Video: Sora 2 prompted by NewsGuard
Die Untersuchung zeigt: Die Fälschung visueller Inhalte ist nicht nur massentauglich geworden. Sie ist für Laien zugänglich, schwer erkennbar und potenziell folgenreich.
Viral und wirksam
Einige der von Sora erzeugten Videos verbreiteten sich zudem trotz Wasserzeichen viral. Anfang Oktober 2025 kursierten mehrere Clips, die angeblich zeigten, wie Antifa-Demonstrierende von der Polizei mit Pfefferspray attackiert wurden. Obwohl die Szenen vollständig KI-generiert waren, wurden sie in sozialen Netzwerken millionenfach geteilt, vielfach in dem Glauben, authentische Aufnahmen zu sehen.
Die niedrige Zugangsschwelle – ein kurzer Text-Prompt reicht aus – mache Sora 2 besonders attraktiv für Akteure mit Desinformationsabsichten. Laut NewsGuard sind autoritäre Regime, politische Propagandanetzwerke, Verschwörungsideologen und wirtschaftlich motivierte Saboteure potenzielle Nutznießer solcher Technologien.
Natürlich ist OpenAI mit Sora nicht allein verantwortlich für diese Entwicklung. Auch andere Anbieter wie Google oder chinesische Entwickler arbeiten an ähnlichen Videomodellen mit vergleichbaren Fähigkeiten und umgehbaren Sicherheitsrichtlinien.

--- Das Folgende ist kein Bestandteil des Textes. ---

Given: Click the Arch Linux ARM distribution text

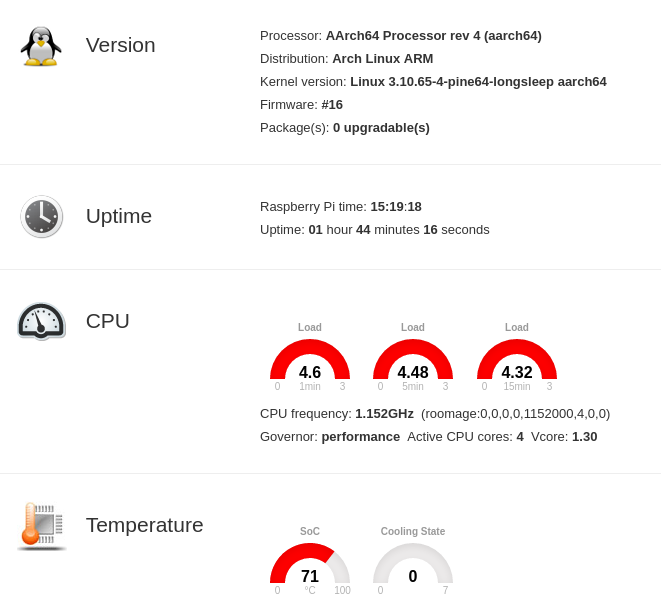Looking at the screenshot, I should pyautogui.click(x=382, y=59).
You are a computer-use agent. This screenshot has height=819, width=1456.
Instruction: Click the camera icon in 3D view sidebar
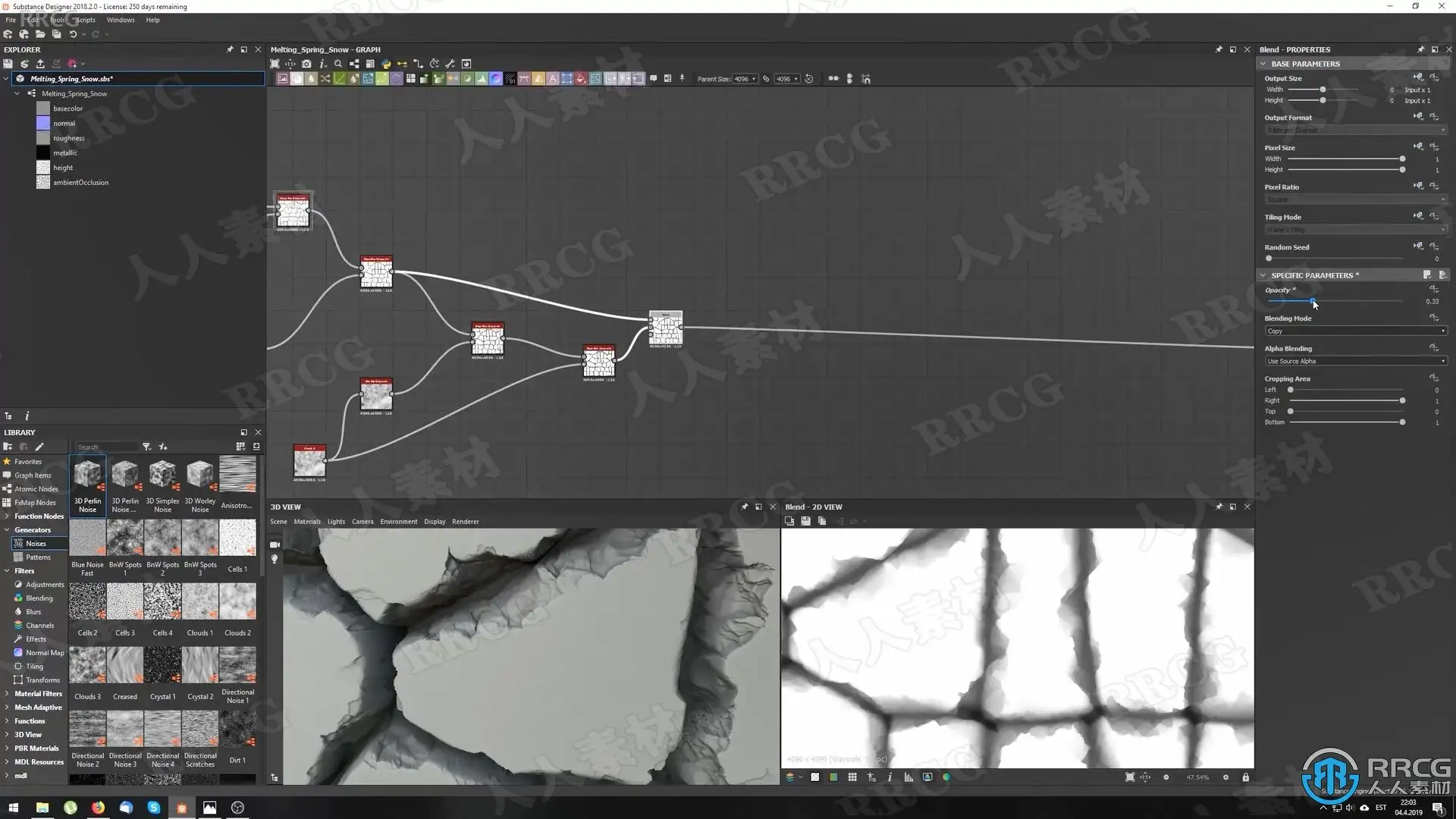pyautogui.click(x=275, y=544)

Doch OpenAI hat mit Abstand die größte Reichweite und drückt die Technologie derzeit mit dem Ziel, einen viralen Hit zu landen, in den Markt. Die Sora-2-App wurde innerhalb von fünf Tagen mehr als eine Million Mal heruntergeladen. Nutzer können Videos kostenlos generieren. Genau deshalb trägt OpenAI auch die höchste Verantwortung.
Wie diese Verantwortung interpretiert wird, zeigt sich unter anderem an einem Fall, bei dem Sora generierte Videos mit rassistischen Beleidigungen historischer Persönlichkeiten wie Martin Luther King zwar blockierte, OpenAI dies jedoch mit einem Verweis auf die Meinungsfreiheit relativierte. Das entspricht offenbar dem aktuellen politischen Zeitgeist in den USA.